Turning to pitching stats, here's a graph showing the correlation of one year's ERA to the next year's (courtesy of JC Bradbury at the HardballTimes4):
As you can see from the best fit line the blob is slightly moving in the right direction. The r-squared is .13, about the same as batting average--better than nothing but we can do a lot better. Here's the same thing with strikeout rate:
Oh yeah! Now there's some correlation. Point-six-one baby! So we just learned that if we're trying to predict a pitcher's future performance we'd be much better off looking at his K-rate than ERA. SPOILER ALERT: stats that are independent of the pitcher's defense--K-rate, BB-rate and HR-rate--are the basis of a nerdy way to evaluate pitcher's called DIPS (Defensive Independent Pitching Stats).
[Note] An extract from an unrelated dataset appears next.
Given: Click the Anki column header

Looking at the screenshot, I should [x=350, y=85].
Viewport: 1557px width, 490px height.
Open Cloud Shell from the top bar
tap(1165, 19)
If you'd like to do this wizardry yourself you easily can in Excel (here comes the original research of this piece). Just click on the paste function button, under Function Category select Statistical, under Function Name select Pearson (Galton?), then in the popup highlight one column or row of data for Array1 and another set of data for Array2. The result is the correlation between your two Things. Square it for the r-squared. Now I can tell you that in the Joe Morgan Red Reporter Fantasy League, the correlation between a team's standing and its number of roster moves is a whopping .73!
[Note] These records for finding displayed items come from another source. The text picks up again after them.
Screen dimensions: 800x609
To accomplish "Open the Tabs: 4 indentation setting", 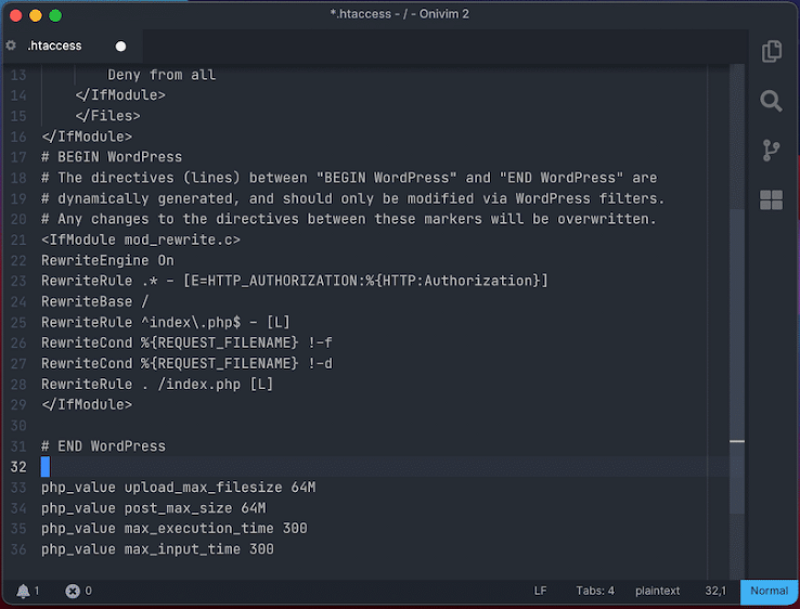I will pos(596,591).
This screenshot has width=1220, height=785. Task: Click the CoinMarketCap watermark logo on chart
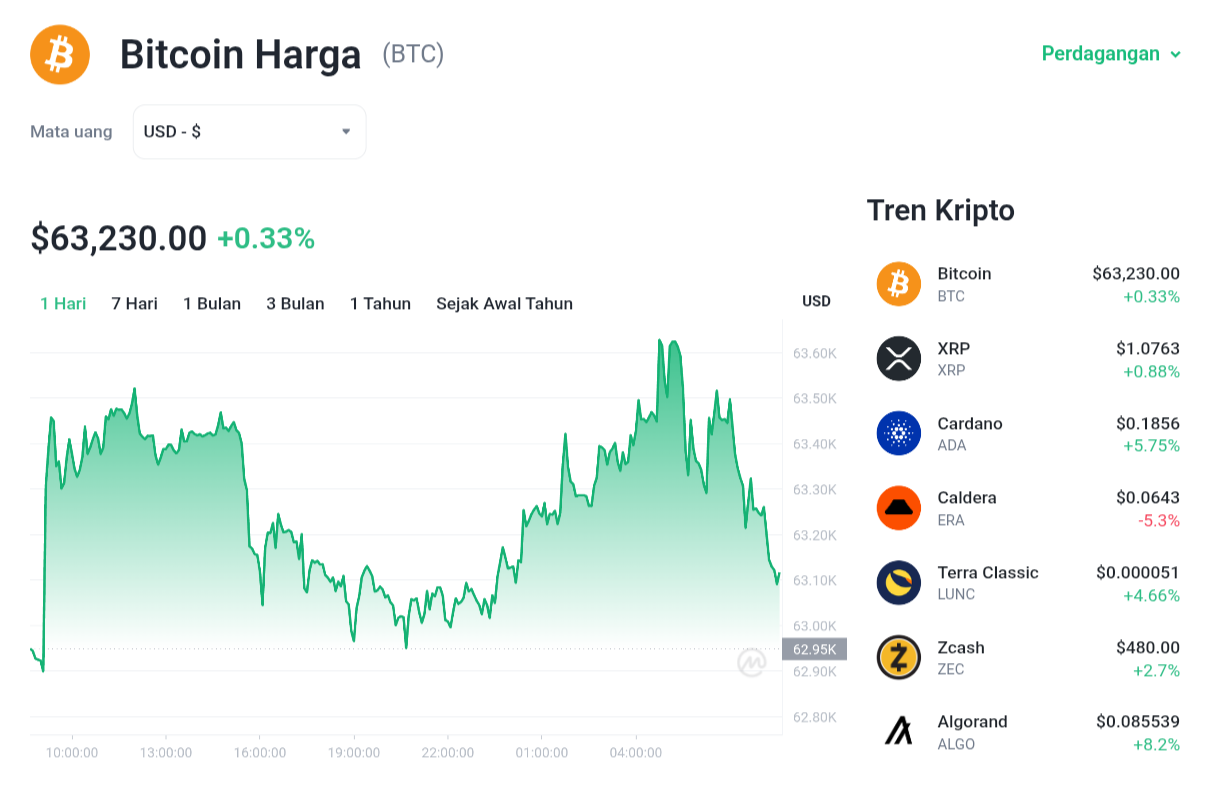(752, 663)
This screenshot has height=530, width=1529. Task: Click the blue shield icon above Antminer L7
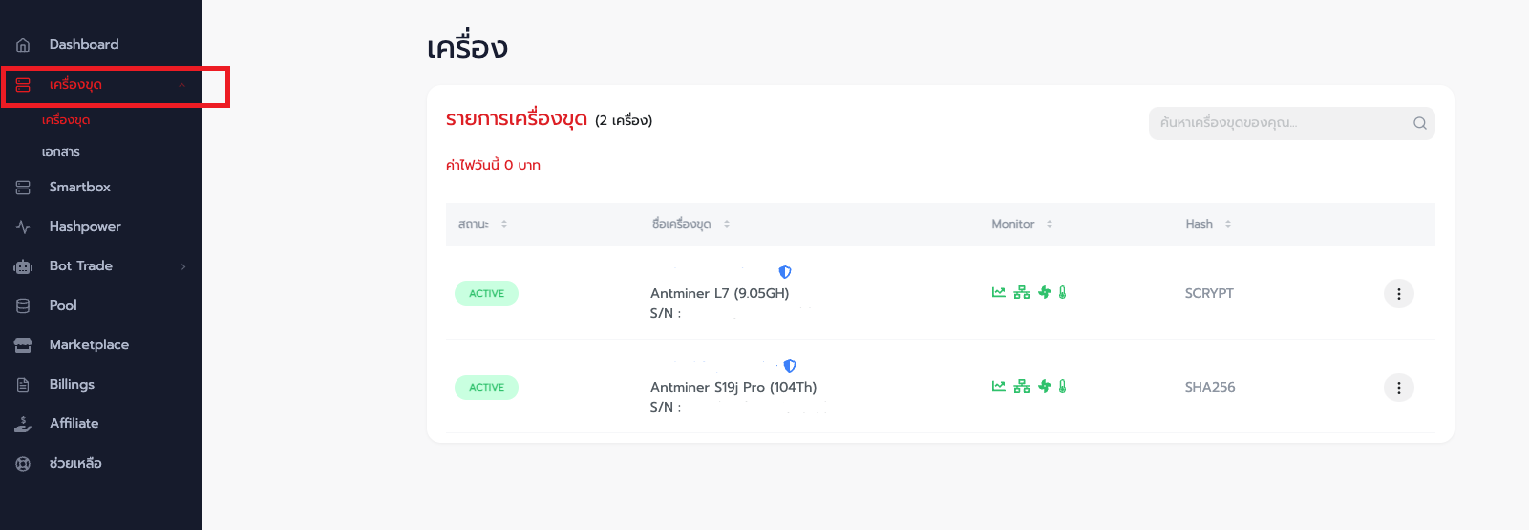pyautogui.click(x=785, y=272)
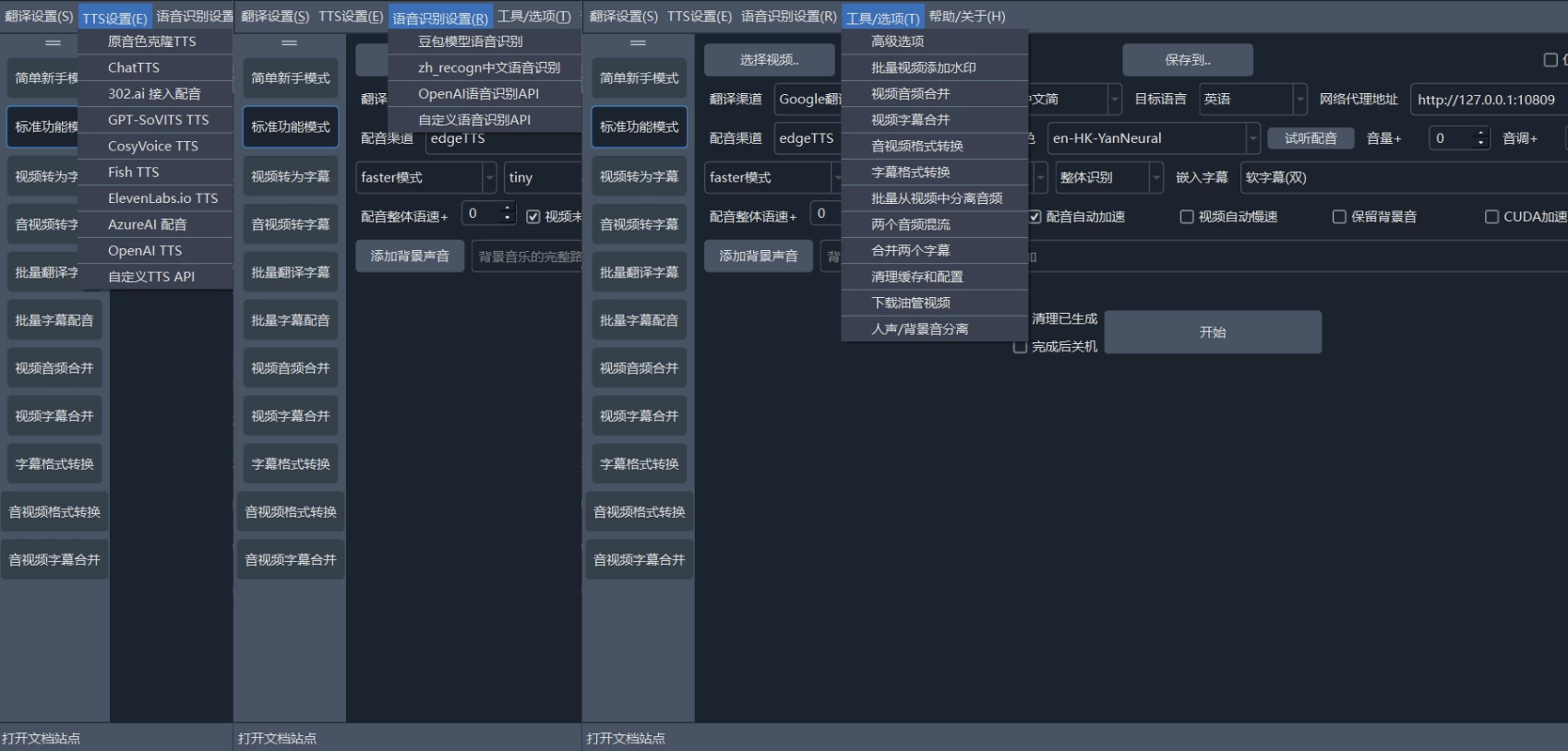The height and width of the screenshot is (751, 1568).
Task: Uncheck the 配音自动加速 checkbox
Action: pyautogui.click(x=1035, y=217)
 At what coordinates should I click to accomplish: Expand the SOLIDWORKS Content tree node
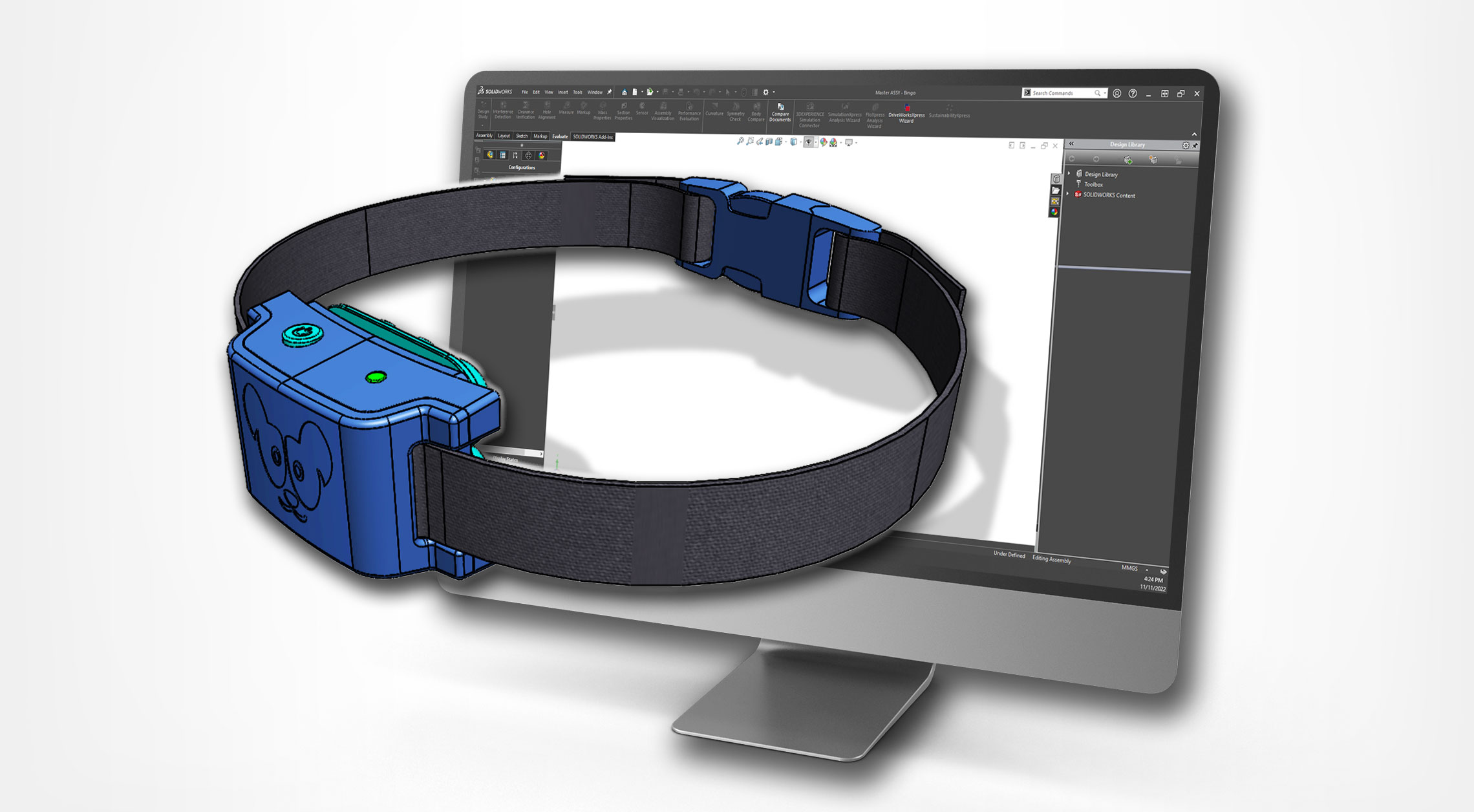(x=1068, y=194)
These Things are closely correlated...
Update [2007-8-7 9:57:58 by Red Menace]: I forgot to mention the important maxim that correlation does not equal causation (technically, as Gray points out, one should say correlation does not imply causation, because sometimes correlation does equal causation). Or to be properly anal: empirically observed covariation is a necessary but not sufficient condition for causality. Example: there's a strong correlation between ice cream sales and drownings. If one forgot that C does not imply C, one would say ice cream causes drownings. In fact both are affected by a third factor: hot weather. For a baseball example there's a slight positive correlation between strike outs and run scoring, but you shouldn't tell all your hitters to try to strike out more. Both strike outs and run scoring seem to be the result of going deep into counts by waiting for a pitch to drive.